*Task prompt:* The data below is to be copied exactly, line by line.
==========
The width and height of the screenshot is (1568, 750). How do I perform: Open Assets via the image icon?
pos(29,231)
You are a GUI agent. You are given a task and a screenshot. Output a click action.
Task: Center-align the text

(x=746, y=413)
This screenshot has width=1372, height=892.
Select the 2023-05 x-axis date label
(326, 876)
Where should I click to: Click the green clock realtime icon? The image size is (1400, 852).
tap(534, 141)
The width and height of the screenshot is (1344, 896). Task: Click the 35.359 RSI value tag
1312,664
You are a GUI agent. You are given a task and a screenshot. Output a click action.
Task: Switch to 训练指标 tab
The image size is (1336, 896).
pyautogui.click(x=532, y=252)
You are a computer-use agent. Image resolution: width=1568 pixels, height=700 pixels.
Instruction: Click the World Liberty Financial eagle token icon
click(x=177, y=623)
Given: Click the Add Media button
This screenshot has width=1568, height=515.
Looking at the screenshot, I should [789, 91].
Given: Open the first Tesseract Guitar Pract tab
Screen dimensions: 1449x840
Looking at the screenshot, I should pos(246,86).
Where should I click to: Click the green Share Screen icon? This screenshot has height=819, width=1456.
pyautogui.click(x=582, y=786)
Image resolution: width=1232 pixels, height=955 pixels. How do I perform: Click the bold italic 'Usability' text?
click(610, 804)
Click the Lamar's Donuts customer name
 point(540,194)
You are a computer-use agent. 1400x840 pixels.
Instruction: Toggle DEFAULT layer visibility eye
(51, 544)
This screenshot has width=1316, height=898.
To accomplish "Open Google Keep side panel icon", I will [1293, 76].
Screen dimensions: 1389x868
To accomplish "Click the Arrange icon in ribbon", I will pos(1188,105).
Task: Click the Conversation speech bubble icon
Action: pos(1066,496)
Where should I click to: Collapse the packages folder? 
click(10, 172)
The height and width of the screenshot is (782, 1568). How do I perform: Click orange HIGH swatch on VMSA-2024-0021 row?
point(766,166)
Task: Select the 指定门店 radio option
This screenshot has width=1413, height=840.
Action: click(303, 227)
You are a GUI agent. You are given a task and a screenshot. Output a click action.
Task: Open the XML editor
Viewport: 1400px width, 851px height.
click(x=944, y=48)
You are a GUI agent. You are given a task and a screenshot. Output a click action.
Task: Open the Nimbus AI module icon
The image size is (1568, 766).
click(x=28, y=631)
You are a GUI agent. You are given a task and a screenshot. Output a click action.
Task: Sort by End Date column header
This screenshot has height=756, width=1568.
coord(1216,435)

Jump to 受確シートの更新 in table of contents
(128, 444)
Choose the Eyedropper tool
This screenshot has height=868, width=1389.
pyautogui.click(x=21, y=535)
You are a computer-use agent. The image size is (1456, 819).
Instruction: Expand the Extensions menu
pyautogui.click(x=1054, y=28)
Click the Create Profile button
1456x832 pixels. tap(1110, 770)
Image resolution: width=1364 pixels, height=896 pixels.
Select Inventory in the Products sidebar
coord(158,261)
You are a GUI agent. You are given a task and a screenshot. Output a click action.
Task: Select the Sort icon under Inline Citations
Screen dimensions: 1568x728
==========
*Finished task:*
The width and height of the screenshot is (1568, 750). How do I perform: Open Assets via the image icon?
pos(29,231)
You are a GUI agent. You are given a task and a screenshot. Output a click action.
Task: Center-align the text

(x=746, y=413)
This screenshot has width=1372, height=892.
Select the 2023-05 x-axis date label
(326, 876)
Where should I click to: Click the green clock realtime icon? The image size is (1400, 852).
tap(534, 141)
The width and height of the screenshot is (1344, 896). Task: Click the 35.359 RSI value tag
1312,664
You are a GUI agent. You are given a task and a screenshot. Output a click action.
Task: Switch to 训练指标 tab
The image size is (1336, 896).
pyautogui.click(x=532, y=252)
You are a computer-use agent. Image resolution: width=1568 pixels, height=700 pixels.
Instruction: Click the World Liberty Financial eagle token icon
click(x=177, y=623)
Given: Click the Add Media button
This screenshot has width=1568, height=515.
Looking at the screenshot, I should [789, 91].
Given: Open the first Tesseract Guitar Pract tab
Screen dimensions: 1449x840
Looking at the screenshot, I should pos(246,86).
Where should I click to: Click the green Share Screen icon? This screenshot has height=819, width=1456.
pyautogui.click(x=582, y=786)
Image resolution: width=1232 pixels, height=955 pixels. How do I perform: Click the bold italic 'Usability' text?
click(610, 804)
Click the Lamar's Donuts customer name
 point(540,194)
You are a computer-use agent. 1400x840 pixels.
Instruction: Toggle DEFAULT layer visibility eye
(51, 544)
This screenshot has width=1316, height=898.
To accomplish "Open Google Keep side panel icon", I will [1293, 76].
Screen dimensions: 1389x868
To accomplish "Click the Arrange icon in ribbon", I will pos(1188,105).
Task: Click the Conversation speech bubble icon
Action: pos(1066,496)
Where should I click to: Collapse the packages folder? 
click(10, 172)
The height and width of the screenshot is (782, 1568). How do I perform: Click orange HIGH swatch on VMSA-2024-0021 row?
point(766,166)
Task: Select the 指定门店 radio option
This screenshot has width=1413, height=840.
Action: click(303, 227)
You are a GUI agent. You are given a task and a screenshot. Output a click action.
Task: Open the XML editor
Viewport: 1400px width, 851px height.
click(x=944, y=48)
You are a GUI agent. You are given a task and a screenshot. Output a click action.
Task: Open the Nimbus AI module icon
The image size is (1568, 766).
click(x=28, y=631)
You are a GUI agent. You are given a task and a screenshot. Output a click action.
Task: Sort by End Date column header
This screenshot has height=756, width=1568.
coord(1216,435)

Jump to 受確シートの更新 in table of contents
(128, 444)
Choose the Eyedropper tool
This screenshot has height=868, width=1389.
pyautogui.click(x=21, y=535)
You are a computer-use agent. The image size is (1456, 819).
Instruction: Expand the Extensions menu
pyautogui.click(x=1054, y=28)
Click the Create Profile button
1456x832 pixels. tap(1110, 770)
Image resolution: width=1364 pixels, height=896 pixels.
Select Inventory in the Products sidebar
coord(158,261)
You are a GUI agent. You are given a task and a screenshot. Output a click action.
Task: Select the Sort icon under Inline Citations
Screen dimensions: 1568x728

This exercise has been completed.